# What the exercise asks
Every line of the data must be copied exactly.

# Given records
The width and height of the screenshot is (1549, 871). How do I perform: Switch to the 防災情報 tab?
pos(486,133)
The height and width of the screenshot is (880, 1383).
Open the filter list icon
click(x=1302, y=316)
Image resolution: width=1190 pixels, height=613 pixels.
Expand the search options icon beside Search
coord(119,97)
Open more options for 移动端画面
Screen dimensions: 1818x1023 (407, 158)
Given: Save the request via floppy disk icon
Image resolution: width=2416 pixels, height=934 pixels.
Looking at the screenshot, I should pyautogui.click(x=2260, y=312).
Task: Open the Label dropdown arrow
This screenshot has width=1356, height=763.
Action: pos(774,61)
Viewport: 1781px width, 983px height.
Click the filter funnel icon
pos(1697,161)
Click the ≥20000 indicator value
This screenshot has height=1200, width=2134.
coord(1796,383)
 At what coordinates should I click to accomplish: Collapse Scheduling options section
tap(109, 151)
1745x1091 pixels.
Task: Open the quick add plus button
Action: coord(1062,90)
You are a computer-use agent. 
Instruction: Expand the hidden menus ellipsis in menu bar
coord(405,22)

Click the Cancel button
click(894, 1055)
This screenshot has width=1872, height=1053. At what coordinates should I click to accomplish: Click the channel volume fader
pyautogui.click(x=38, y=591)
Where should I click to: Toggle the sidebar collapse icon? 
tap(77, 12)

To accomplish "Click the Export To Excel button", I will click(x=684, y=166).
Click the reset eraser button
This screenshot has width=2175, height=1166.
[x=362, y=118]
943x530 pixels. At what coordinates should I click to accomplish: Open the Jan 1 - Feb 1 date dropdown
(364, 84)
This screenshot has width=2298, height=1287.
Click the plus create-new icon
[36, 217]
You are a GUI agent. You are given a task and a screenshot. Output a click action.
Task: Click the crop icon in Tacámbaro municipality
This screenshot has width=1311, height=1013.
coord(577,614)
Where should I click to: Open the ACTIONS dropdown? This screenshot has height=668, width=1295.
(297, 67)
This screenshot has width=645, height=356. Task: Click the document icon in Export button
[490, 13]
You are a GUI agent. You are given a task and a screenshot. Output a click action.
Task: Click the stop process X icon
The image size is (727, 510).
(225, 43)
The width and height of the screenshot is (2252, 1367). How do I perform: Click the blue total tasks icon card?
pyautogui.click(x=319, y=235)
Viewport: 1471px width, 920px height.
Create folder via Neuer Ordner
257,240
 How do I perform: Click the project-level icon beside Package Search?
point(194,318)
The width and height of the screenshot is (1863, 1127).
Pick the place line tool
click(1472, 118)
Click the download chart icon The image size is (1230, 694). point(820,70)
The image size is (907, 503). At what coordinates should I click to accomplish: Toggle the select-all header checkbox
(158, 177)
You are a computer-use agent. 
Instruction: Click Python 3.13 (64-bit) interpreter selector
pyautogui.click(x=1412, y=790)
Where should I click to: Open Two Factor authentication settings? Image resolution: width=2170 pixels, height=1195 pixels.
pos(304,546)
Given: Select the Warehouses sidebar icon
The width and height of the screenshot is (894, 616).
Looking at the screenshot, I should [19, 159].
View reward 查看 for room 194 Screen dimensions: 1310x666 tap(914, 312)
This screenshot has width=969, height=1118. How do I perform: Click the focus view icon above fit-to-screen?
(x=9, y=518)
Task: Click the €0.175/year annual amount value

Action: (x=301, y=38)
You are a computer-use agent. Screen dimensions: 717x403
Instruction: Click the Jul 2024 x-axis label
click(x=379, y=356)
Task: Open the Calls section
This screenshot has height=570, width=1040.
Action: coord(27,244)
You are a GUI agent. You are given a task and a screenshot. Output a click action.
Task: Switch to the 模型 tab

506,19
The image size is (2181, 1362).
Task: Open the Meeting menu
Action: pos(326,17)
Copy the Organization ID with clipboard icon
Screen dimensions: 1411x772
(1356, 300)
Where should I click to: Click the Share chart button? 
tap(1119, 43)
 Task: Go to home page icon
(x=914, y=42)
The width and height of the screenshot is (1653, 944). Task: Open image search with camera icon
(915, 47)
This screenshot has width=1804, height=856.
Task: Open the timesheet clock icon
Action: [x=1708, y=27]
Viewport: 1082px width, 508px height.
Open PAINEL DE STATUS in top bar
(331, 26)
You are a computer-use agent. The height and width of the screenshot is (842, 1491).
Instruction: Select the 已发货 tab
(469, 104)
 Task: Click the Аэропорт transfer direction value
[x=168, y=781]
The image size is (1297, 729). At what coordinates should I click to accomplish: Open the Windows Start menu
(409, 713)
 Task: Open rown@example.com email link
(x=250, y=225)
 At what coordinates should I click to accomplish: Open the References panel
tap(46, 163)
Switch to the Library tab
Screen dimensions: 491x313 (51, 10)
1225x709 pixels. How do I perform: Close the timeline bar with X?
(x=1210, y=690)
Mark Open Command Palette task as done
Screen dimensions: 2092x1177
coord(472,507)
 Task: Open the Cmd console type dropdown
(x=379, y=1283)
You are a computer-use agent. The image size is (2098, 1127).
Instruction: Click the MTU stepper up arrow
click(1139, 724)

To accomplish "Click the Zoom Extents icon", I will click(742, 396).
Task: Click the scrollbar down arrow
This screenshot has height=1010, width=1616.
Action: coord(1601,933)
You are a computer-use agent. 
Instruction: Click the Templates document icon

# Final answer
The width and height of the screenshot is (1549, 871). How do I perform: Switch to the 防災情報 tab?
pos(486,133)
The height and width of the screenshot is (880, 1383).
Open the filter list icon
click(x=1302, y=316)
Image resolution: width=1190 pixels, height=613 pixels.
Expand the search options icon beside Search
coord(119,97)
Open more options for 移动端画面
Screen dimensions: 1818x1023 (407, 158)
Given: Save the request via floppy disk icon
Image resolution: width=2416 pixels, height=934 pixels.
Looking at the screenshot, I should pyautogui.click(x=2260, y=312).
Task: Open the Label dropdown arrow
This screenshot has width=1356, height=763.
Action: pos(774,61)
Viewport: 1781px width, 983px height.
Click the filter funnel icon
pos(1697,161)
Click the ≥20000 indicator value
This screenshot has height=1200, width=2134.
coord(1796,383)
 At what coordinates should I click to accomplish: Collapse Scheduling options section
tap(109, 151)
1745x1091 pixels.
Task: Open the quick add plus button
Action: coord(1062,90)
You are a computer-use agent. 
Instruction: Expand the hidden menus ellipsis in menu bar
coord(405,22)

Click the Cancel button
click(894, 1055)
This screenshot has width=1872, height=1053. At what coordinates should I click to accomplish: Click the channel volume fader
pyautogui.click(x=38, y=591)
Where should I click to: Toggle the sidebar collapse icon? 
tap(77, 12)

To accomplish "Click the Export To Excel button", I will click(x=684, y=166).
Click the reset eraser button
This screenshot has width=2175, height=1166.
[x=362, y=118]
943x530 pixels. At what coordinates should I click to accomplish: Open the Jan 1 - Feb 1 date dropdown
(364, 84)
This screenshot has width=2298, height=1287.
Click the plus create-new icon
[36, 217]
You are a GUI agent. You are given a task and a screenshot. Output a click action.
Task: Click the crop icon in Tacámbaro municipality
This screenshot has width=1311, height=1013.
coord(577,614)
Where should I click to: Open the ACTIONS dropdown? This screenshot has height=668, width=1295.
(297, 67)
This screenshot has width=645, height=356. Task: Click the document icon in Export button
[490, 13]
You are a GUI agent. You are given a task and a screenshot. Output a click action.
Task: Click the stop process X icon
The image size is (727, 510).
(225, 43)
The width and height of the screenshot is (2252, 1367). How do I perform: Click the blue total tasks icon card?
pyautogui.click(x=319, y=235)
Viewport: 1471px width, 920px height.
Create folder via Neuer Ordner
257,240
 How do I perform: Click the project-level icon beside Package Search?
point(194,318)
The width and height of the screenshot is (1863, 1127).
Pick the place line tool
click(1472, 118)
Click the download chart icon The image size is (1230, 694). point(820,70)
The image size is (907, 503). At what coordinates should I click to accomplish: Toggle the select-all header checkbox
(158, 177)
You are a computer-use agent. 
Instruction: Click Python 3.13 (64-bit) interpreter selector
pyautogui.click(x=1412, y=790)
Where should I click to: Open Two Factor authentication settings? Image resolution: width=2170 pixels, height=1195 pixels.
pos(304,546)
Given: Select the Warehouses sidebar icon
The width and height of the screenshot is (894, 616).
Looking at the screenshot, I should [19, 159].
View reward 查看 for room 194 Screen dimensions: 1310x666 tap(914, 312)
This screenshot has width=969, height=1118. How do I perform: Click the focus view icon above fit-to-screen?
(x=9, y=518)
Task: Click the €0.175/year annual amount value

Action: (x=301, y=38)
You are a computer-use agent. Screen dimensions: 717x403
Instruction: Click the Jul 2024 x-axis label
click(x=379, y=356)
Task: Open the Calls section
This screenshot has height=570, width=1040.
Action: coord(27,244)
You are a GUI agent. You are given a task and a screenshot. Output a click action.
Task: Switch to the 模型 tab

506,19
The image size is (2181, 1362).
Task: Open the Meeting menu
Action: pos(326,17)
Copy the Organization ID with clipboard icon
Screen dimensions: 1411x772
(1356, 300)
Where should I click to: Click the Share chart button? 
tap(1119, 43)
 Task: Go to home page icon
(x=914, y=42)
The width and height of the screenshot is (1653, 944). Task: Open image search with camera icon
(915, 47)
This screenshot has width=1804, height=856.
Task: Open the timesheet clock icon
Action: [x=1708, y=27]
Viewport: 1082px width, 508px height.
Open PAINEL DE STATUS in top bar
(331, 26)
You are a computer-use agent. The height and width of the screenshot is (842, 1491).
Instruction: Select the 已发货 tab
(469, 104)
 Task: Click the Аэропорт transfer direction value
[x=168, y=781]
The image size is (1297, 729). At what coordinates should I click to accomplish: Open the Windows Start menu
(409, 713)
 Task: Open rown@example.com email link
(x=250, y=225)
 At what coordinates should I click to accomplish: Open the References panel
tap(46, 163)
Switch to the Library tab
Screen dimensions: 491x313 (51, 10)
1225x709 pixels. How do I perform: Close the timeline bar with X?
(x=1210, y=690)
Mark Open Command Palette task as done
Screen dimensions: 2092x1177
coord(472,507)
 Task: Open the Cmd console type dropdown
(x=379, y=1283)
You are a computer-use agent. The image size is (2098, 1127).
Instruction: Click the MTU stepper up arrow
click(1139, 724)

To accomplish "Click the Zoom Extents icon", I will click(742, 396).
Task: Click the scrollbar down arrow
This screenshot has height=1010, width=1616.
Action: coord(1601,933)
You are a computer-use agent. 
Instruction: Click the Templates document icon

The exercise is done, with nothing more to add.